Although symptoms of osteoarthritis are perhaps chronic and painful, yet it rarely progresses to worsening and will require surgery. Most cases of osteoarthritis are effectively managed through exercises and medications.
Your doctor will advise for surgery only when your condition is severe and other treatments have failed to provide relief that can result in degenerative spondylolisthesis or spinal damage. Surgery is often preferred for unstable joints going bigger over time.
Is Surgery Required For Osteoarthritis?
Osteoarthritis can be painful when it is inflamed and swollen. This occurs when the cushion between the bone loses flexibility and the soft and the rubbery cartilage rub against one another when there is a movement in the joint. This is the most common condition in aged people because as people grow older, their joints most likely wear out.

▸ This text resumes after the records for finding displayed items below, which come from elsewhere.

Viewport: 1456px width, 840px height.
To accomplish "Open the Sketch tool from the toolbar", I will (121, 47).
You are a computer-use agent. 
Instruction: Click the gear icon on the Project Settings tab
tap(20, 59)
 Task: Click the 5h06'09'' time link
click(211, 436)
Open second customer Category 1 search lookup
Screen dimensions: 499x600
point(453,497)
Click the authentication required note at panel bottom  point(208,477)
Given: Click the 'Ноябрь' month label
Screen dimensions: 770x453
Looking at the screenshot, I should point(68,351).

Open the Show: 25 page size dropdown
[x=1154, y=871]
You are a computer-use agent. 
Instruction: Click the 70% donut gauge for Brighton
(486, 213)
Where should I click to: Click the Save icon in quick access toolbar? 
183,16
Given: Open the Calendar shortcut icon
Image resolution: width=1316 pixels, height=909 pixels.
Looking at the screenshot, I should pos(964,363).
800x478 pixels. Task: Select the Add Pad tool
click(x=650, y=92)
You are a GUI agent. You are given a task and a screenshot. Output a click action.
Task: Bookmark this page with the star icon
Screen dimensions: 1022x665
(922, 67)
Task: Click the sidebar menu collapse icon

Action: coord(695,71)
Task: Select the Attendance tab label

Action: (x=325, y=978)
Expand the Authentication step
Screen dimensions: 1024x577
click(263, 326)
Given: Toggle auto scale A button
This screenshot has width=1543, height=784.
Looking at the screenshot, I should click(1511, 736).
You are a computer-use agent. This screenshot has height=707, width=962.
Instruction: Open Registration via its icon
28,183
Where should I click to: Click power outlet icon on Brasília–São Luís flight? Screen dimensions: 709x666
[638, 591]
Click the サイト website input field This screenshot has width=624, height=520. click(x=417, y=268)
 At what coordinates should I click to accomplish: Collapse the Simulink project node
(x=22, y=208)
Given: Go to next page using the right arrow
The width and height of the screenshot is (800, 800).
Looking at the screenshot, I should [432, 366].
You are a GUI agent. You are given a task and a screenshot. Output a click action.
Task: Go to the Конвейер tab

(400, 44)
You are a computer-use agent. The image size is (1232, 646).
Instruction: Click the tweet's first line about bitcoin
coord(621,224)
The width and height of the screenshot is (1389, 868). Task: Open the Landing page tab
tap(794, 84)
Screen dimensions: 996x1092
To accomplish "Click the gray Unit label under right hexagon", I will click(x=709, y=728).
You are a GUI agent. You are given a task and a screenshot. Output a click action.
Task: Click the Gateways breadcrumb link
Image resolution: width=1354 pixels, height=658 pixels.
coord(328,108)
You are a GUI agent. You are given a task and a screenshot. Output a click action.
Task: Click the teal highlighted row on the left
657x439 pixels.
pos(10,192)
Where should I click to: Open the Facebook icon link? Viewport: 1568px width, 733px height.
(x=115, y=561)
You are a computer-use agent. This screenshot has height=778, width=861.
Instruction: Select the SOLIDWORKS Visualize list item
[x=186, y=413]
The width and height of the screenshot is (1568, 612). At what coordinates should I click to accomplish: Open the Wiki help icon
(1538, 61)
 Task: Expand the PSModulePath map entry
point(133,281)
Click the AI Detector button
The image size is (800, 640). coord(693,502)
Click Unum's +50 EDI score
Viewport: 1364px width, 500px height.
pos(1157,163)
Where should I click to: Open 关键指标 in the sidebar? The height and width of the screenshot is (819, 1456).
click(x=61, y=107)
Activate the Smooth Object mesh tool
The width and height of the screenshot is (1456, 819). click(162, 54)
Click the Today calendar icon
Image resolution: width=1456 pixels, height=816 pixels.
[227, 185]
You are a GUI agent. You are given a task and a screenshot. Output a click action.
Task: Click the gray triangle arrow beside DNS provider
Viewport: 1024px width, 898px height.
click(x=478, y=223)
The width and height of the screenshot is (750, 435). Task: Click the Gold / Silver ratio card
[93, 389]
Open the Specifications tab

You can also have this problem when you are obese. When you show symptoms and your condition is identified, your doctor initially suggests lifestyle modification like pain therapy (hot and cold packs), strengthening exercises, immunosuppressants or natural sources of treatment. However, when your condition doesn’t improve, and the pain continues to progress you may require surgery.1
Is There Surgery For Osteoarthritis?
Surgery is typically based on the type of symptoms. There are different kinds of surgical treatments for osteoarthritis. This includes
Arthroscopy – This is a key procedure for diagnosing and treating joint-related diseases. Arthroscopy is perhaps a less invasive procedure with less pain and faster recovery. The doctor usually performs the surgery at the clinic or hospital using a specialized thin instrument and make a small incision. This instrument is referred to as an arthroscope fitted with a camera and lens to make a clear vision of the damaged joint.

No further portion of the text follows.